Written instruction ▸
Repeat the lines of the listing below word for word.

Stored data ▸
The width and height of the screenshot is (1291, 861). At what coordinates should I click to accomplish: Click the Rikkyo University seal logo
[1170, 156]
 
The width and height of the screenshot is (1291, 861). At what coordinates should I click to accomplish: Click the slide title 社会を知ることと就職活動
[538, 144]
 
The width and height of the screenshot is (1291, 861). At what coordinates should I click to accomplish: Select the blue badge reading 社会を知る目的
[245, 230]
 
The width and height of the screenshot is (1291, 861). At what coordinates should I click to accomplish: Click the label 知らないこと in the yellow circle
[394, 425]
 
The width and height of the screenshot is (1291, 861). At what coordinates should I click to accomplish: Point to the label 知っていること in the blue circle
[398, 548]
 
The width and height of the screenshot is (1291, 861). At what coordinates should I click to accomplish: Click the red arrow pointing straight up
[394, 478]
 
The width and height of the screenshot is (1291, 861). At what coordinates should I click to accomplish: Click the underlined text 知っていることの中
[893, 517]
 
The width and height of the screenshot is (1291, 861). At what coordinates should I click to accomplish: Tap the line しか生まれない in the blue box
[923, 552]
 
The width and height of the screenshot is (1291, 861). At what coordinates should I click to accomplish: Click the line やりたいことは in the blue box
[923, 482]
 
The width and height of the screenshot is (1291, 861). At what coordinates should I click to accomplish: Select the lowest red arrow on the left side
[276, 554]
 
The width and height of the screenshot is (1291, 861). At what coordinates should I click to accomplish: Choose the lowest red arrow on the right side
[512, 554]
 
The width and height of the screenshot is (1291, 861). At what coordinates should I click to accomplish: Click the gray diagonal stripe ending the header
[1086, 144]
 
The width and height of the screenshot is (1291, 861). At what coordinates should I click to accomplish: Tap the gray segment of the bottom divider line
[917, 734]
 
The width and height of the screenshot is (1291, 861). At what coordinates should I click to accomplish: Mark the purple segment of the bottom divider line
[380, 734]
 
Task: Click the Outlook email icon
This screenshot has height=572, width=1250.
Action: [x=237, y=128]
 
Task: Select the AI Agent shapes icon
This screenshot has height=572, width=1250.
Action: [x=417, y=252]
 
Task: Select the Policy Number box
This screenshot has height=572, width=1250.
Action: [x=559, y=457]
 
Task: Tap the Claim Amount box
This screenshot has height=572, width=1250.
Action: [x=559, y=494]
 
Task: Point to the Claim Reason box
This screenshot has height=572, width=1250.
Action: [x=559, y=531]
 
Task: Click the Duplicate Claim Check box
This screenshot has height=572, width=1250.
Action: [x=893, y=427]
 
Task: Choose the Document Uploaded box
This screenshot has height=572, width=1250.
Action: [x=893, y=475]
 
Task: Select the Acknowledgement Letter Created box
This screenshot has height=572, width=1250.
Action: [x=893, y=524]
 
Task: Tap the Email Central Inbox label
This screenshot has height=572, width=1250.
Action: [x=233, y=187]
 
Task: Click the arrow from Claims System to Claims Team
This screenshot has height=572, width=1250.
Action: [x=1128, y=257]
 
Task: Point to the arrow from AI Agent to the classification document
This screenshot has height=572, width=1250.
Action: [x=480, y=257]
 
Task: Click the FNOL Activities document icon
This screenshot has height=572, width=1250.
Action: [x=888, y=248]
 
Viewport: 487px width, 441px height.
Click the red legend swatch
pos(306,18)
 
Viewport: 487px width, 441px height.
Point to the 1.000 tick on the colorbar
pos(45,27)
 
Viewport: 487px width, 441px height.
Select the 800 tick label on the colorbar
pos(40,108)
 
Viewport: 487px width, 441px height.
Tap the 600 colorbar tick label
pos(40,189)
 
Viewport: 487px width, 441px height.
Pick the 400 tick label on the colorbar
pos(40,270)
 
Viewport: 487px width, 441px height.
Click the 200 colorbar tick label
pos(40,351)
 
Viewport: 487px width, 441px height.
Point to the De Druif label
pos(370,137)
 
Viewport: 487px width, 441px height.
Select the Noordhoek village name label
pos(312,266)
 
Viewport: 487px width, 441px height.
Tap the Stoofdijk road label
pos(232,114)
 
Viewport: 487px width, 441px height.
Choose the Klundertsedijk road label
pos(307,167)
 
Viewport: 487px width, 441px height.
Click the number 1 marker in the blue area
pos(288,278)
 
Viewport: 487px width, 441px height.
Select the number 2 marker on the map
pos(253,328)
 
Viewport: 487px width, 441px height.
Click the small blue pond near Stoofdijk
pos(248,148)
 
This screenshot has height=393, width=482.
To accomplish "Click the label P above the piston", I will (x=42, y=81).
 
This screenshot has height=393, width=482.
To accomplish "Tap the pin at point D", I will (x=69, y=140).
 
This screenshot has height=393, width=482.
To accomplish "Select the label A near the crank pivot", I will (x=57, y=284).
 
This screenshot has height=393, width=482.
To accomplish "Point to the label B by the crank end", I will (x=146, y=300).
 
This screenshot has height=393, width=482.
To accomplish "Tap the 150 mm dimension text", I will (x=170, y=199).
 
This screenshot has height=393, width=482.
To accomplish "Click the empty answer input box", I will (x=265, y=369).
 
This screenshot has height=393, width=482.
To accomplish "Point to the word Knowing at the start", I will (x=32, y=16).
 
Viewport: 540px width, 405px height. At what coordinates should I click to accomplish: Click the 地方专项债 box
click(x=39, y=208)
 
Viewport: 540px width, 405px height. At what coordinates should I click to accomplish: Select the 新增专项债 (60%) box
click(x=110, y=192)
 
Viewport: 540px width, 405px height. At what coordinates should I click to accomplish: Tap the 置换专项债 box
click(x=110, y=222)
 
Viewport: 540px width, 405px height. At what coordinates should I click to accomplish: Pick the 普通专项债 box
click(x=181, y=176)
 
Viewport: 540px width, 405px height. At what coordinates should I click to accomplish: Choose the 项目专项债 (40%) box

Solution to the problem ▸
The width and height of the screenshot is (1291, 861). At what coordinates should I click to accomplish: Click the Rikkyo University seal logo
[1170, 156]
 
The width and height of the screenshot is (1291, 861). At what coordinates should I click to accomplish: Click the slide title 社会を知ることと就職活動
[538, 144]
 
The width and height of the screenshot is (1291, 861). At what coordinates should I click to accomplish: Select the blue badge reading 社会を知る目的
[245, 230]
 
The width and height of the screenshot is (1291, 861). At what coordinates should I click to accomplish: Click the label 知らないこと in the yellow circle
[394, 425]
 
The width and height of the screenshot is (1291, 861). At what coordinates should I click to accomplish: Point to the label 知っていること in the blue circle
[398, 548]
 
The width and height of the screenshot is (1291, 861). At what coordinates should I click to accomplish: Click the red arrow pointing straight up
[394, 478]
 
The width and height of the screenshot is (1291, 861). At what coordinates should I click to accomplish: Click the underlined text 知っていることの中
[893, 517]
 
The width and height of the screenshot is (1291, 861). At what coordinates should I click to accomplish: Tap the line しか生まれない in the blue box
[923, 552]
 
The width and height of the screenshot is (1291, 861). At what coordinates should I click to accomplish: Click the line やりたいことは in the blue box
[923, 482]
 
The width and height of the screenshot is (1291, 861). At what coordinates should I click to accomplish: Select the lowest red arrow on the left side
[276, 554]
 
The width and height of the screenshot is (1291, 861). At what coordinates should I click to accomplish: Choose the lowest red arrow on the right side
[512, 554]
 
The width and height of the screenshot is (1291, 861). At what coordinates should I click to accomplish: Click the gray diagonal stripe ending the header
[1086, 144]
 
The width and height of the screenshot is (1291, 861). At what coordinates should I click to accomplish: Tap the gray segment of the bottom divider line
[917, 734]
 
The width and height of the screenshot is (1291, 861). At what coordinates should I click to accomplish: Mark the purple segment of the bottom divider line
[380, 734]
 
Task: Click the Outlook email icon
This screenshot has height=572, width=1250.
Action: [x=237, y=128]
 
Task: Select the AI Agent shapes icon
This screenshot has height=572, width=1250.
Action: [x=417, y=252]
 
Task: Select the Policy Number box
This screenshot has height=572, width=1250.
Action: [x=559, y=457]
 
Task: Tap the Claim Amount box
This screenshot has height=572, width=1250.
Action: [x=559, y=494]
 
Task: Point to the Claim Reason box
This screenshot has height=572, width=1250.
Action: [x=559, y=531]
 
Task: Click the Duplicate Claim Check box
This screenshot has height=572, width=1250.
Action: [x=893, y=427]
 
Task: Choose the Document Uploaded box
This screenshot has height=572, width=1250.
Action: [x=893, y=475]
 
Task: Select the Acknowledgement Letter Created box
This screenshot has height=572, width=1250.
Action: [x=893, y=524]
 
Task: Tap the Email Central Inbox label
This screenshot has height=572, width=1250.
Action: [x=233, y=187]
 
Task: Click the arrow from Claims System to Claims Team
This screenshot has height=572, width=1250.
Action: [x=1128, y=257]
 
Task: Point to the arrow from AI Agent to the classification document
This screenshot has height=572, width=1250.
Action: [x=480, y=257]
 
Task: Click the FNOL Activities document icon
This screenshot has height=572, width=1250.
Action: [x=888, y=248]
 
Viewport: 487px width, 441px height.
Click the red legend swatch
pos(306,18)
 
Viewport: 487px width, 441px height.
Point to the 1.000 tick on the colorbar
pos(45,27)
 
Viewport: 487px width, 441px height.
Select the 800 tick label on the colorbar
pos(40,108)
 
Viewport: 487px width, 441px height.
Tap the 600 colorbar tick label
pos(40,189)
 
Viewport: 487px width, 441px height.
Pick the 400 tick label on the colorbar
pos(40,270)
 
Viewport: 487px width, 441px height.
Click the 200 colorbar tick label
pos(40,351)
 
Viewport: 487px width, 441px height.
Point to the De Druif label
pos(370,137)
 
Viewport: 487px width, 441px height.
Select the Noordhoek village name label
pos(312,266)
 
Viewport: 487px width, 441px height.
Tap the Stoofdijk road label
pos(232,114)
 
Viewport: 487px width, 441px height.
Choose the Klundertsedijk road label
pos(307,167)
 
Viewport: 487px width, 441px height.
Click the number 1 marker in the blue area
pos(288,278)
 
Viewport: 487px width, 441px height.
Select the number 2 marker on the map
pos(253,328)
 
Viewport: 487px width, 441px height.
Click the small blue pond near Stoofdijk
pos(248,148)
 
This screenshot has height=393, width=482.
To accomplish "Click the label P above the piston", I will (x=42, y=81).
 
This screenshot has height=393, width=482.
To accomplish "Tap the pin at point D", I will (x=69, y=140).
 
This screenshot has height=393, width=482.
To accomplish "Select the label A near the crank pivot", I will (x=57, y=284).
 
This screenshot has height=393, width=482.
To accomplish "Point to the label B by the crank end", I will (x=146, y=300).
 
This screenshot has height=393, width=482.
To accomplish "Tap the 150 mm dimension text", I will (x=170, y=199).
 
This screenshot has height=393, width=482.
To accomplish "Click the empty answer input box", I will (x=265, y=369).
 
This screenshot has height=393, width=482.
To accomplish "Point to the word Knowing at the start", I will (x=32, y=16).
 
Viewport: 540px width, 405px height. At what coordinates should I click to accomplish: Click the 地方专项债 box
click(x=39, y=208)
 
Viewport: 540px width, 405px height. At what coordinates should I click to accomplish: Select the 新增专项债 (60%) box
click(x=110, y=192)
 
Viewport: 540px width, 405px height. At what coordinates should I click to accomplish: Tap the 置换专项债 box
click(x=110, y=222)
 
Viewport: 540px width, 405px height. At what coordinates should I click to accomplish: Pick the 普通专项债 box
click(x=181, y=176)
 
Viewport: 540px width, 405px height. At what coordinates should I click to accomplish: Choose the 项目专项债 (40%) box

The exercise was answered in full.